In a stack of papers called Legislation.

  • May
  • 14
  • 2007

A few schools in my district failing to meet their goals impacts all schools next school year. In order to ever move out of Program Improvement (PI) status, the term given to districts like mine, all 11 schools in my district must meet their goals for 2 consecutive years. Roughly, that’s 26,400 students, 1,100 teachers, 35 administrators, and 110 support staff members all working together for 2 straight years across multiple campuses covering easily 30 square miles.

I can’t even get 29 students in my classroom to agree on whether or not my shirt matches my tie.

As In… Magnum?

We’re in PI status because of not making Adequate Yearly Progress (AYP), a number determined by a formula generated by the federal government.

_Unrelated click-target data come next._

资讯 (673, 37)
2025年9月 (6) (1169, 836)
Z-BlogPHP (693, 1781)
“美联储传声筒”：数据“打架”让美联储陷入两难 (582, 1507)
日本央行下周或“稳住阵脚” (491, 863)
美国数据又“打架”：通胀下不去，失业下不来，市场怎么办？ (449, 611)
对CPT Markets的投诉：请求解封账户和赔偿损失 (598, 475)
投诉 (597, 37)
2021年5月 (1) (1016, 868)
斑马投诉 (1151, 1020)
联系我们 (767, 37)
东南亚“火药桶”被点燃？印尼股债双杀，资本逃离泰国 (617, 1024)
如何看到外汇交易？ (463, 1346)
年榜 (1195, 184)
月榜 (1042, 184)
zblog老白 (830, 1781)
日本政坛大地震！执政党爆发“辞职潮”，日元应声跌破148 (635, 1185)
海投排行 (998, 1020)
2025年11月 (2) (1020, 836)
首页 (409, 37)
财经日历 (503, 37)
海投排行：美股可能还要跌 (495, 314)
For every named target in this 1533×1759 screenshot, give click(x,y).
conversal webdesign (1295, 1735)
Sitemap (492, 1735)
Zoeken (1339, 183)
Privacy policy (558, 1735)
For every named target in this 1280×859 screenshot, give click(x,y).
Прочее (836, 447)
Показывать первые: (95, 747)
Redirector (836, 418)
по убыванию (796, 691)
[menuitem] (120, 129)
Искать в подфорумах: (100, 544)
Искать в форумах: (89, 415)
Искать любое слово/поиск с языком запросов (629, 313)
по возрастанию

AYP can be seen as a school’s report card… sort of. It’s made up of student performance (on CAHSEE and STAR), graduation rates, and participation percentages.

Just getting a kid in the seat to bubble in a few circles counts toward our AYP.

On the contrary, a student cutting school on the day of testing or in jail unable to attend school or who has relocated but is still on our records or whose parent has exempted him/her from taking the STAR hurts our AYP.

No joke.

Same Pay, More Kids

Because we are now a PI district (and because my district has decided to treat all campuses as PI schools), schools must provide support classes for strategic (2-3 years below grade level) and intensive (4 or more years below grade level) students. Those are more classes that need a teacher.

As such, Morgan-Hart funding is out the window for mainstream students. Instead of hiring more teachers, the current number of teachers will instruct more students per period and also take on the support classes. All English 1 and freshman math classes will now be stacked at 30:1 (32:1 for those math classes). They have been loaded at 20:1 for the last decade or more.

Raising the ratio equals more students in a teacher’s class, lowering the number of sections needed. With fewer sections of freshman English and math, teachers are available to teach other courses, namely those support classes.

Those sections of English and math that are associated with a support class will continue to enjoy the 20:1 perk. But if you’re a core kid (no more than 1 year below grade level), you’re thrown in with 10 more students than your previous year compatriots ever lived with.

Who Is Going To Fight?

The sad thing is that all of this is very complicated; the majority of our parents have no idea why this is happening and no one from the district office is going to explain it to them. You, faithful reader, probably don’t even entirely understand it. I’m sitting waist deep in the repercussions of all this and I’m not entirely certain I’ve explained it accurately. API? AYP? APR? Base vs. growth?

Is this convoluted mess the best system of “accountability” we can muster?